▶ DATA SUPPLIED
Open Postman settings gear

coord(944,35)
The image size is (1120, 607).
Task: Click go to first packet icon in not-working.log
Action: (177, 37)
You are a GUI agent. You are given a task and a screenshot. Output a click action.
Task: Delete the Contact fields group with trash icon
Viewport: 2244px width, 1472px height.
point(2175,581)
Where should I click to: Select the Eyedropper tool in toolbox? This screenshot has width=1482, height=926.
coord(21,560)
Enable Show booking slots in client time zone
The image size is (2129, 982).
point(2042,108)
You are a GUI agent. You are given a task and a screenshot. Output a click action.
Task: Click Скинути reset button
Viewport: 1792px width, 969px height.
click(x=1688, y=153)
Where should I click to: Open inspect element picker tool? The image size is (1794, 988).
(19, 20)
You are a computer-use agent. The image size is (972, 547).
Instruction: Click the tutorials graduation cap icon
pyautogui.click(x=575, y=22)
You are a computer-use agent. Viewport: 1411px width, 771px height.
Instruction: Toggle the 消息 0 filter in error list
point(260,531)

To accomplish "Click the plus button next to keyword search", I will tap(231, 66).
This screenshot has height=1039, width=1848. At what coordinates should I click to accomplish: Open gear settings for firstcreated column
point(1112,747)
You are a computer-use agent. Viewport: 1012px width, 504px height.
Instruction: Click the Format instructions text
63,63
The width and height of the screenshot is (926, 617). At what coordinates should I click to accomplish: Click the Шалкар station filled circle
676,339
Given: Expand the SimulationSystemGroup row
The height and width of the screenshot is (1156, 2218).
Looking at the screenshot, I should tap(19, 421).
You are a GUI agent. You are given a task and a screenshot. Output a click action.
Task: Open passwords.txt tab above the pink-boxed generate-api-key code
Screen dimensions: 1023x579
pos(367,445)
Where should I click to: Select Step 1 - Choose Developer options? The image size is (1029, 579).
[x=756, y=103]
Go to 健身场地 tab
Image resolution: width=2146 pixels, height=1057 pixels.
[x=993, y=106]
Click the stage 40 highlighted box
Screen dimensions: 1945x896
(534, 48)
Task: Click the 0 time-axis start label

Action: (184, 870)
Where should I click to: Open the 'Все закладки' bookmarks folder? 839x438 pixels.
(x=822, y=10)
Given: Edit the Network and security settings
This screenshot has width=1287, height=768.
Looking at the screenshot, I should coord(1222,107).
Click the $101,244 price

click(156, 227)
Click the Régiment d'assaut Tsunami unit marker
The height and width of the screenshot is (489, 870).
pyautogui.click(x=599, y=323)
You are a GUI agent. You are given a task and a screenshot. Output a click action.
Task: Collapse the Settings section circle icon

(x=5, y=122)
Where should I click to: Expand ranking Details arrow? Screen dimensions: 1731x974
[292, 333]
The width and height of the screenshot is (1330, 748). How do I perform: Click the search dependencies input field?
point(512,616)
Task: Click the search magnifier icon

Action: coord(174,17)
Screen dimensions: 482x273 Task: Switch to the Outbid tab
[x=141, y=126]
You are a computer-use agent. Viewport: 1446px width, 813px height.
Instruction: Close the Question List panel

▶ TASK ITEM
Transcribe every entry verbatim.

▶ RESPONSE TO THE TASK
Open Postman settings gear

coord(944,35)
The image size is (1120, 607).
Task: Click go to first packet icon in not-working.log
Action: (177, 37)
You are a GUI agent. You are given a task and a screenshot. Output a click action.
Task: Delete the Contact fields group with trash icon
Viewport: 2244px width, 1472px height.
point(2175,581)
Where should I click to: Select the Eyedropper tool in toolbox? This screenshot has width=1482, height=926.
coord(21,560)
Enable Show booking slots in client time zone
The image size is (2129, 982).
point(2042,108)
You are a GUI agent. You are given a task and a screenshot. Output a click action.
Task: Click Скинути reset button
Viewport: 1792px width, 969px height.
click(x=1688, y=153)
Where should I click to: Open inspect element picker tool? The image size is (1794, 988).
(19, 20)
You are a computer-use agent. The image size is (972, 547).
Instruction: Click the tutorials graduation cap icon
pyautogui.click(x=575, y=22)
You are a computer-use agent. Viewport: 1411px width, 771px height.
Instruction: Toggle the 消息 0 filter in error list
point(260,531)

To accomplish "Click the plus button next to keyword search", I will tap(231, 66).
This screenshot has height=1039, width=1848. At what coordinates should I click to accomplish: Open gear settings for firstcreated column
point(1112,747)
You are a computer-use agent. Viewport: 1012px width, 504px height.
Instruction: Click the Format instructions text
63,63
The width and height of the screenshot is (926, 617). At what coordinates should I click to accomplish: Click the Шалкар station filled circle
676,339
Given: Expand the SimulationSystemGroup row
The height and width of the screenshot is (1156, 2218).
Looking at the screenshot, I should tap(19, 421).
You are a GUI agent. You are given a task and a screenshot. Output a click action.
Task: Open passwords.txt tab above the pink-boxed generate-api-key code
Screen dimensions: 1023x579
pos(367,445)
Where should I click to: Select Step 1 - Choose Developer options? The image size is (1029, 579).
[x=756, y=103]
Go to 健身场地 tab
Image resolution: width=2146 pixels, height=1057 pixels.
[x=993, y=106]
Click the stage 40 highlighted box
Screen dimensions: 1945x896
(534, 48)
Task: Click the 0 time-axis start label

Action: (184, 870)
Where should I click to: Open the 'Все закладки' bookmarks folder? 839x438 pixels.
(x=822, y=10)
Given: Edit the Network and security settings
This screenshot has width=1287, height=768.
Looking at the screenshot, I should coord(1222,107).
Click the $101,244 price

click(156, 227)
Click the Régiment d'assaut Tsunami unit marker
The height and width of the screenshot is (489, 870).
pyautogui.click(x=599, y=323)
You are a GUI agent. You are given a task and a screenshot. Output a click action.
Task: Collapse the Settings section circle icon

(x=5, y=122)
Where should I click to: Expand ranking Details arrow? Screen dimensions: 1731x974
[292, 333]
The width and height of the screenshot is (1330, 748). How do I perform: Click the search dependencies input field?
point(512,616)
Task: Click the search magnifier icon

Action: coord(174,17)
Screen dimensions: 482x273 Task: Switch to the Outbid tab
[x=141, y=126]
You are a computer-use agent. Viewport: 1446px width, 813px height.
Instruction: Close the Question List panel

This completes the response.